__Click-target lines__
[start]
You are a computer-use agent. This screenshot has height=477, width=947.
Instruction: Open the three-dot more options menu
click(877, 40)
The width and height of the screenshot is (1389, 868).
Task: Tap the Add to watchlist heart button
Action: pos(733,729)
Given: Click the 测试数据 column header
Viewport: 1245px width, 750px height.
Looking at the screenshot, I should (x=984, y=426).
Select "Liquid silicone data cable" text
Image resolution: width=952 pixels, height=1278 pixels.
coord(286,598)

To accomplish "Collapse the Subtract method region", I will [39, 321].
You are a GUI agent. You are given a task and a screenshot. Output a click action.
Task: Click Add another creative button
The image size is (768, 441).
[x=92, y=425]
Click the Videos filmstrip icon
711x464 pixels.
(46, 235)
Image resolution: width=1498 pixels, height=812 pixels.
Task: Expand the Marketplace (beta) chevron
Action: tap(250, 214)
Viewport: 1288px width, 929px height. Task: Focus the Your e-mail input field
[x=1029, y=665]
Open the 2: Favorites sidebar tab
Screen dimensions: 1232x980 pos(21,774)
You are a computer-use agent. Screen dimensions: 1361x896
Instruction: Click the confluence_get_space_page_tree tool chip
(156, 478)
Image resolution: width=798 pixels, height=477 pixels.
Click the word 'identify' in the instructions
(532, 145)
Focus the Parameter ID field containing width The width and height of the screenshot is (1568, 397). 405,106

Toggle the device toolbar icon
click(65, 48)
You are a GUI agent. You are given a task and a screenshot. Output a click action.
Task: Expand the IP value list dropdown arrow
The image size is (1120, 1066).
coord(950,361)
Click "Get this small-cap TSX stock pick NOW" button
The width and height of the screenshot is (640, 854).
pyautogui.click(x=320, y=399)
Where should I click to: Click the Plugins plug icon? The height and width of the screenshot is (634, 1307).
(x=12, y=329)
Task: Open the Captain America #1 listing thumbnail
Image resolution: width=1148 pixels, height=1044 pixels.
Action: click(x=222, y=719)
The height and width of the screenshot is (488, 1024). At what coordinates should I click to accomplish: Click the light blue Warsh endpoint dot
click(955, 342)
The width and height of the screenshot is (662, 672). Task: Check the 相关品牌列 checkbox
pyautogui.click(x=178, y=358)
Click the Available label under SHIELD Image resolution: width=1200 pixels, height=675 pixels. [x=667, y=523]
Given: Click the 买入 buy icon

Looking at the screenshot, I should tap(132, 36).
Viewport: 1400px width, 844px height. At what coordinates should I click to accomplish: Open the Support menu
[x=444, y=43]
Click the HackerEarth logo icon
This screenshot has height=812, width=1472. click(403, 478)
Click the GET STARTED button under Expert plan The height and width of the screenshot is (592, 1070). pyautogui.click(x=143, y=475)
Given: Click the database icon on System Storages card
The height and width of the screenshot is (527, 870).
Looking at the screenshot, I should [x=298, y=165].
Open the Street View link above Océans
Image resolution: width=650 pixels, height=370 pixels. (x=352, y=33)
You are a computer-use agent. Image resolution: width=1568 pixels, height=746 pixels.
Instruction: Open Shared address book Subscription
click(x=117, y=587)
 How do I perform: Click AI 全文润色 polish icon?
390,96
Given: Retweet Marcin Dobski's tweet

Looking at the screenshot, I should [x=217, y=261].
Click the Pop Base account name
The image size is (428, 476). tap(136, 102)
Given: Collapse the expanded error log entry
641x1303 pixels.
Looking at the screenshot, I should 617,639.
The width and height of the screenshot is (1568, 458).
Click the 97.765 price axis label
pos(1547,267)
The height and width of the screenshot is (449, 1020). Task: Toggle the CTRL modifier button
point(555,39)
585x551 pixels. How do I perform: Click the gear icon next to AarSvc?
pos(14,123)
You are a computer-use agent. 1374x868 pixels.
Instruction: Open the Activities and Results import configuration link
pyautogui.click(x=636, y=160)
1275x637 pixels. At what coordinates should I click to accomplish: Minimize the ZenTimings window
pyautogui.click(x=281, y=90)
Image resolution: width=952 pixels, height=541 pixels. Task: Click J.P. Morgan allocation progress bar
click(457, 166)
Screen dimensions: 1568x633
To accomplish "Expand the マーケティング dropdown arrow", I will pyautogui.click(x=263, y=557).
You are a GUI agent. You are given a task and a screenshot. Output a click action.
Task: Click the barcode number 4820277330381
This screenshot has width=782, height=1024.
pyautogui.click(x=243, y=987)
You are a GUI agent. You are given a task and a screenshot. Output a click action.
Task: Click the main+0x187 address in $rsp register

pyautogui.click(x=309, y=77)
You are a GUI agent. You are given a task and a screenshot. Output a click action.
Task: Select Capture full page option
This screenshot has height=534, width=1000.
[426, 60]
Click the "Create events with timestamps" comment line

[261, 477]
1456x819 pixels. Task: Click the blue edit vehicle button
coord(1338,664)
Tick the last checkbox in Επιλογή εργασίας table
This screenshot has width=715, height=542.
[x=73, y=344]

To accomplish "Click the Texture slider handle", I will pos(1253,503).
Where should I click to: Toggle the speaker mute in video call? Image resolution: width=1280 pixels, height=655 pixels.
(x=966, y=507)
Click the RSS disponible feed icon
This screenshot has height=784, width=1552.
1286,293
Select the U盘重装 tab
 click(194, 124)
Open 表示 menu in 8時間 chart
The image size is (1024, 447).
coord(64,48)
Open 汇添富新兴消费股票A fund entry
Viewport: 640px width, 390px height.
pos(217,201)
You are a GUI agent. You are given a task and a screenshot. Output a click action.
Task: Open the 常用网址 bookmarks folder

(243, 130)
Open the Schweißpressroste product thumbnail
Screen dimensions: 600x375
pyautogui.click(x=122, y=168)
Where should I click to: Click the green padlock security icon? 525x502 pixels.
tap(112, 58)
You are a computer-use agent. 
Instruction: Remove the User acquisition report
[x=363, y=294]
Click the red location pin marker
[end]
__Goal__
Swap "click action" for "tap action" throughout the lines above and reproduce them with everything else unchanged.

__Response to this task__
You are a computer-use agent. This screenshot has height=477, width=947.
Instruction: Open the three-dot more options menu
click(877, 40)
The width and height of the screenshot is (1389, 868).
Task: Tap the Add to watchlist heart button
Action: pos(733,729)
Given: Click the 测试数据 column header
Viewport: 1245px width, 750px height.
Looking at the screenshot, I should (x=984, y=426).
Select "Liquid silicone data cable" text
Image resolution: width=952 pixels, height=1278 pixels.
coord(286,598)

To accomplish "Collapse the Subtract method region", I will [39, 321].
You are a GUI agent. You are given a task and a screenshot. Output a tap action.
Task: Click Add another creative button
The image size is (768, 441).
[x=92, y=425]
Click the Videos filmstrip icon
711x464 pixels.
(46, 235)
Image resolution: width=1498 pixels, height=812 pixels.
Task: Expand the Marketplace (beta) chevron
Action: tap(250, 214)
Viewport: 1288px width, 929px height. Task: Focus the Your e-mail input field
[x=1029, y=665]
Open the 2: Favorites sidebar tab
Screen dimensions: 1232x980 pos(21,774)
You are a computer-use agent. Screen dimensions: 1361x896
Instruction: Click the confluence_get_space_page_tree tool chip
(156, 478)
Image resolution: width=798 pixels, height=477 pixels.
Click the word 'identify' in the instructions
(532, 145)
Focus the Parameter ID field containing width The width and height of the screenshot is (1568, 397). 405,106

Toggle the device toolbar icon
click(65, 48)
You are a GUI agent. You are given a task and a screenshot. Output a tap action.
Task: Expand the IP value list dropdown arrow
The image size is (1120, 1066).
coord(950,361)
Click "Get this small-cap TSX stock pick NOW" button
The width and height of the screenshot is (640, 854).
pyautogui.click(x=320, y=399)
Where should I click to: Click the Plugins plug icon? The height and width of the screenshot is (634, 1307).
(x=12, y=329)
Task: Open the Captain America #1 listing thumbnail
Image resolution: width=1148 pixels, height=1044 pixels.
Action: click(x=222, y=719)
The height and width of the screenshot is (488, 1024). At what coordinates should I click to accomplish: Click the light blue Warsh endpoint dot
click(955, 342)
The width and height of the screenshot is (662, 672). Task: Check the 相关品牌列 checkbox
pyautogui.click(x=178, y=358)
Click the Available label under SHIELD Image resolution: width=1200 pixels, height=675 pixels. [x=667, y=523]
Given: Click the 买入 buy icon

Looking at the screenshot, I should tap(132, 36).
Viewport: 1400px width, 844px height. At what coordinates should I click to accomplish: Open the Support menu
[x=444, y=43]
Click the HackerEarth logo icon
This screenshot has height=812, width=1472. click(403, 478)
Click the GET STARTED button under Expert plan The height and width of the screenshot is (592, 1070). pyautogui.click(x=143, y=475)
Given: Click the database icon on System Storages card
The height and width of the screenshot is (527, 870).
Looking at the screenshot, I should [x=298, y=165].
Open the Street View link above Océans
Image resolution: width=650 pixels, height=370 pixels. (x=352, y=33)
You are a computer-use agent. Image resolution: width=1568 pixels, height=746 pixels.
Instruction: Open Shared address book Subscription
click(x=117, y=587)
 How do I perform: Click AI 全文润色 polish icon?
390,96
Given: Retweet Marcin Dobski's tweet

Looking at the screenshot, I should [x=217, y=261].
Click the Pop Base account name
The image size is (428, 476). tap(136, 102)
Given: Collapse the expanded error log entry
641x1303 pixels.
Looking at the screenshot, I should 617,639.
The width and height of the screenshot is (1568, 458).
Click the 97.765 price axis label
pos(1547,267)
The height and width of the screenshot is (449, 1020). Task: Toggle the CTRL modifier button
point(555,39)
585x551 pixels. How do I perform: Click the gear icon next to AarSvc?
pos(14,123)
You are a computer-use agent. 1374x868 pixels.
Instruction: Open the Activities and Results import configuration link
pyautogui.click(x=636, y=160)
1275x637 pixels. At what coordinates should I click to accomplish: Minimize the ZenTimings window
pyautogui.click(x=281, y=90)
Image resolution: width=952 pixels, height=541 pixels. Task: Click J.P. Morgan allocation progress bar
click(457, 166)
Screen dimensions: 1568x633
To accomplish "Expand the マーケティング dropdown arrow", I will pyautogui.click(x=263, y=557).
You are a GUI agent. You are given a task and a screenshot. Output a tap action.
Task: Click the barcode number 4820277330381
This screenshot has width=782, height=1024.
pyautogui.click(x=243, y=987)
You are a GUI agent. You are given a task and a screenshot. Output a tap action.
Task: Click the main+0x187 address in $rsp register

pyautogui.click(x=309, y=77)
You are a GUI agent. You are given a task and a screenshot. Output a tap action.
Task: Select Capture full page option
This screenshot has height=534, width=1000.
[426, 60]
Click the "Create events with timestamps" comment line

[261, 477]
1456x819 pixels. Task: Click the blue edit vehicle button
coord(1338,664)
Tick the last checkbox in Επιλογή εργασίας table
This screenshot has width=715, height=542.
[x=73, y=344]

To accomplish "Click the Texture slider handle", I will pos(1253,503).
Where should I click to: Toggle the speaker mute in video call? Image resolution: width=1280 pixels, height=655 pixels.
(x=966, y=507)
Click the RSS disponible feed icon
This screenshot has height=784, width=1552.
1286,293
Select the U盘重装 tab
 click(194, 124)
Open 表示 menu in 8時間 chart
The image size is (1024, 447).
coord(64,48)
Open 汇添富新兴消费股票A fund entry
Viewport: 640px width, 390px height.
pos(217,201)
You are a GUI agent. You are given a task and a screenshot. Output a tap action.
Task: Open the 常用网址 bookmarks folder

(243, 130)
Open the Schweißpressroste product thumbnail
Screen dimensions: 600x375
pyautogui.click(x=122, y=168)
Where should I click to: Click the green padlock security icon? 525x502 pixels.
tap(112, 58)
You are a computer-use agent. 
Instruction: Remove the User acquisition report
[x=363, y=294]
Click the red location pin marker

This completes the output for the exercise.